My personal PAL journey has two very specific components: the emotional and the physical differences...

Emotionally we are no longer naive, blissful, healthy adults bringing a baby into this world and then home with us.  We are two healthy adults that have only conceived and brought into this world sick babies.  Sick babies with no given explanation as to why they were sick.  Therefore, I experienced a lot more stress about following all of the rules and doing nothing that could risk harm to my baby but yet trying to remain sensible and sane though it all.  When you're pregnant people will try to reassure you and tell you how they broke the rules and their child turned out fine... "my doctor told me to have 1 drink a week if I needed it, so I did", "I was careful with my first but by my second I ate lunch meat whenever I wanted", "my mom smoked the entire time she was pregnant with me"...  People mean well but that is just not helpful because my babies did get sick and I don't know if it is because of something I did.  The statistics are low but statistics were never in our favor for Millie, so statistics just don't mean crap anymore.  So the first trimester was particularly littered with worries about every little detail of every little thing I did.  Since I can't feel or even really see changes that early I had no reassurance that baby was well.  Therefore I worried that if I exercised too much I would harm baby but if I didn't exercise enough I wouldn't manage well physically through the pregnancy.   I wanted to honor this life inside of me so we shared the news but I couldn't help remaining guarded.  I also continued to find it very difficult to be around other pregnant women and the jealousy that they never experience a PAL pregnancy.

The second trimester was when I started to see my growing bump and get little nudges from baby.  The second trimester was when we learned that the blood work on baby was good and the ultrasounds were showing healthy development.  These factors helped but they never eased my worries entirely.  What did help was learning that we were having a boy, starting to receive gifts for Millie's little brother and agreeing to celebrate his life with a baby shower.  These factors helped me shift my point-of-view towards actually bringing a baby home with us to stay.  My fears were less and my hope was stronger.  I honestly started to feel faith that he was doing just fine and would definitely be joining our family.  By the time we reached the 28 week ultrasound (the one where we learned Millie was sick) I already knew in my heart that he wasn't sick.  My instincts were right, his ultrasound scan was perfect.  

The third trimester has been both up and down.
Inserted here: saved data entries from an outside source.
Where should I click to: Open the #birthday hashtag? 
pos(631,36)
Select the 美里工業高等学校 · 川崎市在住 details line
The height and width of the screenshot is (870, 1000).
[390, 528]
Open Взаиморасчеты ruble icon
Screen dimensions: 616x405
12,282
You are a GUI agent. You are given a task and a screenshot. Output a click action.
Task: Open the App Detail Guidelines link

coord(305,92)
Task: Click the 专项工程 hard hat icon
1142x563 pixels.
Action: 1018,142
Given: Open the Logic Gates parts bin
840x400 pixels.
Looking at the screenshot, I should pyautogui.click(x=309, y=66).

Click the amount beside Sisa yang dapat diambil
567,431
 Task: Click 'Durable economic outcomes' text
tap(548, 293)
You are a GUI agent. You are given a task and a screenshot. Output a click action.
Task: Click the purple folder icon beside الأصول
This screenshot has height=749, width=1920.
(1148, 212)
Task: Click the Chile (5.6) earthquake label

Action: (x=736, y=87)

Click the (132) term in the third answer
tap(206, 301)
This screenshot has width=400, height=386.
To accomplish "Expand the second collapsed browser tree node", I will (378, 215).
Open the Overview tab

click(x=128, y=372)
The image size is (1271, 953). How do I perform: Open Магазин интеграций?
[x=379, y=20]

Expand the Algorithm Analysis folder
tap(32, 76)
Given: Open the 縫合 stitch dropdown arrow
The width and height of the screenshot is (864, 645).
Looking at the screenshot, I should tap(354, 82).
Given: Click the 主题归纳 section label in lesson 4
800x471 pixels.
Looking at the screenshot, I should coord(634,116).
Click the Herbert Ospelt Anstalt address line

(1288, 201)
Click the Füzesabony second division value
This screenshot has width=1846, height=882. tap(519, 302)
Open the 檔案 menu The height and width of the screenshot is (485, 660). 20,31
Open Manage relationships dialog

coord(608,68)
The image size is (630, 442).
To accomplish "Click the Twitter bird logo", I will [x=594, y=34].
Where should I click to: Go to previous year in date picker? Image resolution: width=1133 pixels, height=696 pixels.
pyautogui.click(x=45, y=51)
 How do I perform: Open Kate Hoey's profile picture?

Celebrating our baby boy with three separate showers brings us joy and comfort to see how loved he is.  Organizing his many gifts gives me something very positive to do and makes me feel reassured in imagining him joining our family.  I am also growing bigger and feeling him move so much which is great relief and helps make me feel excited to hold him in my arms.   But being bigger automatically draws a lot more questions about my family.  I have decided that I will never deny Millie's place in our family so whenever I get asked if this is my first I always answer "no our second".  This answer often results in follow-up statements or questions like "so you're an old pro" or "great you have one of each now".  I then feel the need to explain our situation.  I'm so matter-of-fact about it now after having to have these conversations at least a dozen times a week that I start to feel guilty about my seemingly emotionless management of our situation but this is our reality and the type of questions I will continue to get for the rest of our lives.  I suppose I could just pretend he is our first to eliminate the follow-up questions/responses but I just can't.   I've also learned that as I get bigger everyone is an expert in delivering babies and is certain I am delivering any minute despite the fact that I'm only 35-36 weeks along.  I know their comments are harmless but as a parent who has been through loss, delivering a child early is a frightening concept and one I do not want to consider.  Having your child taken from you via c-section, being unable to hold your child for over 24 hours and having to visit your child for only short periods of time in the NICU is not something I wish to relive, if at all possible, so having a child 4 or 5 weeks early is not something I am hoping for.  I try not to get offended by any one single person, as I know no one means harm by what they say, but the combination of many comments every week can start to wear on a person that is just trying to carry a healthy baby to full-term and deliver a baby safely so that he may survive.  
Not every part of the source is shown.